** Entries supplied follows **

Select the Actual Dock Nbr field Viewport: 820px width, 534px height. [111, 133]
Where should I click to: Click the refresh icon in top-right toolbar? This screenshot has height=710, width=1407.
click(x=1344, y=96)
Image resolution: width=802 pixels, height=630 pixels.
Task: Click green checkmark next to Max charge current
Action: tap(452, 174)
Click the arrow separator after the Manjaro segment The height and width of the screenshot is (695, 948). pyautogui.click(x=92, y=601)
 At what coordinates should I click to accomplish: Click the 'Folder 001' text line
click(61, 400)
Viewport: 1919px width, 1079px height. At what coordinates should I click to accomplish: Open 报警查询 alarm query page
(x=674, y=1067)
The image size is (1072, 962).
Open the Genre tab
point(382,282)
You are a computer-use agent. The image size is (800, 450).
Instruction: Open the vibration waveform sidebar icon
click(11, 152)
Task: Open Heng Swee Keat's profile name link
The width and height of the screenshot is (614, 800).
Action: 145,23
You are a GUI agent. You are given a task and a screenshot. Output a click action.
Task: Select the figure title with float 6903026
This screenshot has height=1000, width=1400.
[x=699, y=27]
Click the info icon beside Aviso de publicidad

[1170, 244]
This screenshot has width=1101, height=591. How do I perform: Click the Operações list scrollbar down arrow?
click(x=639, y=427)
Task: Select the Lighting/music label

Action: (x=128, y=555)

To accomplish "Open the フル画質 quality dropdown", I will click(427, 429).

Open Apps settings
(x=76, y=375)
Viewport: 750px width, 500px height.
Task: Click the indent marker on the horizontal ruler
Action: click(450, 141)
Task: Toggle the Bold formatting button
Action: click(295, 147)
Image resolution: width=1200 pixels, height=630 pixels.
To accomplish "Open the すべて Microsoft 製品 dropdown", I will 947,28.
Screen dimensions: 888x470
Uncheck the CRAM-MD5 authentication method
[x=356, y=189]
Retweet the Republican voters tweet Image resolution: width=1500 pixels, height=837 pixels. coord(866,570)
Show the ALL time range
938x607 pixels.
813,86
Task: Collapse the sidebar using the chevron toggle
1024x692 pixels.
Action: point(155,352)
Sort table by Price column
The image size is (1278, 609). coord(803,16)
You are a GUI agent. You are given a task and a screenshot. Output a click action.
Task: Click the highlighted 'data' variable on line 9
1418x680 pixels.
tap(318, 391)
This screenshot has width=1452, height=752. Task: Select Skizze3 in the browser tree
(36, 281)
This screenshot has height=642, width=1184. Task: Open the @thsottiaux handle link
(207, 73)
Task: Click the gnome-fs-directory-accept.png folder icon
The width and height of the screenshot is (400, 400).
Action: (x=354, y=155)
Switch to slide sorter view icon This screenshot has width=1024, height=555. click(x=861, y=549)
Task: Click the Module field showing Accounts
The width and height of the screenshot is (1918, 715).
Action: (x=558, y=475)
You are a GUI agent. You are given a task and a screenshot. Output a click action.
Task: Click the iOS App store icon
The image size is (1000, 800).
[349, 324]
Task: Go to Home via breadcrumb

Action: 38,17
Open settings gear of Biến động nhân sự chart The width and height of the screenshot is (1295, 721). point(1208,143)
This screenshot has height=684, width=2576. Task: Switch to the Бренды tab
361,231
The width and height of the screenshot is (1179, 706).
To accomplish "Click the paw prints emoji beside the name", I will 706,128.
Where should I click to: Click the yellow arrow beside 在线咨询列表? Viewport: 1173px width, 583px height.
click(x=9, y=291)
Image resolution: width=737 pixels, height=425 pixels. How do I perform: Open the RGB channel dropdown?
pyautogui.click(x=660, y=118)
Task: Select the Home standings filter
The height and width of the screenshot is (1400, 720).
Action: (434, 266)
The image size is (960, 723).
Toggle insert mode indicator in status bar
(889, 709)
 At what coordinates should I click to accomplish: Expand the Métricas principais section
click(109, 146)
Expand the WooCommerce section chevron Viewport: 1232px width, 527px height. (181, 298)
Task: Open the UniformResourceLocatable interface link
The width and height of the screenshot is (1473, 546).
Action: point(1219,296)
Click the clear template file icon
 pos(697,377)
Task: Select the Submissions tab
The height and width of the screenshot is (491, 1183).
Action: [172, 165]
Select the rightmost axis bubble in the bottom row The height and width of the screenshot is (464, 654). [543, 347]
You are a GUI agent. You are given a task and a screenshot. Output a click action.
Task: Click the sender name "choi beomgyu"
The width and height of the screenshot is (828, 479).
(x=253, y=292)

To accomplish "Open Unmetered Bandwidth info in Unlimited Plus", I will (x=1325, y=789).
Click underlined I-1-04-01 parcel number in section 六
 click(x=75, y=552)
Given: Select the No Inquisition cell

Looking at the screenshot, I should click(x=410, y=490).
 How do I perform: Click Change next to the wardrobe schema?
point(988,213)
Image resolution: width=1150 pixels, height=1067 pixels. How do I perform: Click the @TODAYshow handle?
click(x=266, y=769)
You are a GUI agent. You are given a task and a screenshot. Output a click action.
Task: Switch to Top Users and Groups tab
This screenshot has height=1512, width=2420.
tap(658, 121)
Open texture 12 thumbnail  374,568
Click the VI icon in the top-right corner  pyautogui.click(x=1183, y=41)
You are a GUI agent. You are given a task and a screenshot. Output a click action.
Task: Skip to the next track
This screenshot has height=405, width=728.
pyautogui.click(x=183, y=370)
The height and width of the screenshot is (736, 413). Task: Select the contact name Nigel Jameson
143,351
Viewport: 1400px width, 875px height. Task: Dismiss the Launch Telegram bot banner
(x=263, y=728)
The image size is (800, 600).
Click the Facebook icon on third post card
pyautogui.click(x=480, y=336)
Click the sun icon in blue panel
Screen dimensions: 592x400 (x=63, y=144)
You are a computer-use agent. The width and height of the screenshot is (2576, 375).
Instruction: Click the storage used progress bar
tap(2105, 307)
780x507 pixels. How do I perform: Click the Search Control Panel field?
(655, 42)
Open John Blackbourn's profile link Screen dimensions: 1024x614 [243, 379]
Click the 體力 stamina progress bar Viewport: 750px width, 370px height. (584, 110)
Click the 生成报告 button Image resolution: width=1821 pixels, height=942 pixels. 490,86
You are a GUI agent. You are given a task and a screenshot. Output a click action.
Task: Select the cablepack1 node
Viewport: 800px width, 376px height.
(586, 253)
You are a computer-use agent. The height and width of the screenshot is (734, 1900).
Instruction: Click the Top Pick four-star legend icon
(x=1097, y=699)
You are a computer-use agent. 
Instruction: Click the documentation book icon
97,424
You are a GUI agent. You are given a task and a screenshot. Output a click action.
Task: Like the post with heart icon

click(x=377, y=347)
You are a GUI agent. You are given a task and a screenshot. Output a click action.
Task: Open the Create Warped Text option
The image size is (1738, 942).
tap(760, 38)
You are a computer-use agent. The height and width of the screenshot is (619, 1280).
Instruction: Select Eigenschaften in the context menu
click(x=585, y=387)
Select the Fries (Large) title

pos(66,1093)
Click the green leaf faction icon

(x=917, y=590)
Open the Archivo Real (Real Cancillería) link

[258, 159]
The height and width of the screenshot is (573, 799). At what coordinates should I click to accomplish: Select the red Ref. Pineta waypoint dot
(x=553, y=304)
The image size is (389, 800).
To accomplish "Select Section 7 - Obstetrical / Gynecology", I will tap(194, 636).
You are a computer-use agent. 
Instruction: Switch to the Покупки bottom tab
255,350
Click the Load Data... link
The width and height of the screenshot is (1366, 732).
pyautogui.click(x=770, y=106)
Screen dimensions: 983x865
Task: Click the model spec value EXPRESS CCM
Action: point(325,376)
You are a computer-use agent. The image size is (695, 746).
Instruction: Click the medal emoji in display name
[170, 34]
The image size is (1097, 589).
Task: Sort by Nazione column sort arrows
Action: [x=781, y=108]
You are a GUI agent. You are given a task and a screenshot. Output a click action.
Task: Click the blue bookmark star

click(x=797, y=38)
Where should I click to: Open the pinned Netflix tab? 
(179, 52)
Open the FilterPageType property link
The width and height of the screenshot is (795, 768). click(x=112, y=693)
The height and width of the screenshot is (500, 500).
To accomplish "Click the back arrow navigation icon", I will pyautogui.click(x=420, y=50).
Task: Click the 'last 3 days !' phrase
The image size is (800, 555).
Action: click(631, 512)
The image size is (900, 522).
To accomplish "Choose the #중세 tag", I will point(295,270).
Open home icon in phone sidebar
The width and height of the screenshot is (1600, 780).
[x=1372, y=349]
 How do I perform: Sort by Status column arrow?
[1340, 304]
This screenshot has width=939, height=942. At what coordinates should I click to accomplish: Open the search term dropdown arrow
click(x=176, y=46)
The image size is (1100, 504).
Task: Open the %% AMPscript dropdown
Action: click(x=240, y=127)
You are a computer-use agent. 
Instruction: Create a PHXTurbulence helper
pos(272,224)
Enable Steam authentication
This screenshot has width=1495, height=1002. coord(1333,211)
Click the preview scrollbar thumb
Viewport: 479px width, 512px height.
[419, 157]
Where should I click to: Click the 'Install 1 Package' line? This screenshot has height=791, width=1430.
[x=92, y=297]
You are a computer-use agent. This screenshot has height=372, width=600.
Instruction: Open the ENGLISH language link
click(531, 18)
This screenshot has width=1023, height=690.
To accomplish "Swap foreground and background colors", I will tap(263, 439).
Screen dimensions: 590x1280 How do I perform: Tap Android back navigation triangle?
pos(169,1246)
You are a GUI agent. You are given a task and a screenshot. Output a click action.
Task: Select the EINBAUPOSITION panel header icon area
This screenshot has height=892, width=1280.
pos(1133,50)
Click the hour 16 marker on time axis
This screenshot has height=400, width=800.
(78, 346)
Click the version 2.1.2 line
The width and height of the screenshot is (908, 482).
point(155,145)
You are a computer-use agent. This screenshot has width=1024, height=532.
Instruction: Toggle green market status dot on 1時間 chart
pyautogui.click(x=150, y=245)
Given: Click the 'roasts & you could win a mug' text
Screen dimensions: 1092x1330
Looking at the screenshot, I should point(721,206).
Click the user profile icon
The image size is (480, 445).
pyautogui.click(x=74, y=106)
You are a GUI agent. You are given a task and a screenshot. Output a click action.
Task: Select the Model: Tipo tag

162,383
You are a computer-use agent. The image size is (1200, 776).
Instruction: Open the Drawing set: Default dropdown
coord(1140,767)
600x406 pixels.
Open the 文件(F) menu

** End of Entries supplied **

**Exercise instructions:** Which lines in the records above contain the word "computer"? Copy each one.

**Solution:**
You are a computer-use agent. The image size is (800, 450).
You are a computer-use agent. The width and height of the screenshot is (2576, 375).
You are a computer-use agent. The height and width of the screenshot is (734, 1900).
You are a computer-use agent. 
You are a computer-use agent. The height and width of the screenshot is (619, 1280).
You are a computer-use agent. 
You are a computer-use agent. The image size is (695, 746).
You are a computer-use agent. 
You are a computer-use agent. This screenshot has height=372, width=600.
You are a computer-use agent. This screenshot has width=1024, height=532.
You are a computer-use agent. The image size is (1200, 776).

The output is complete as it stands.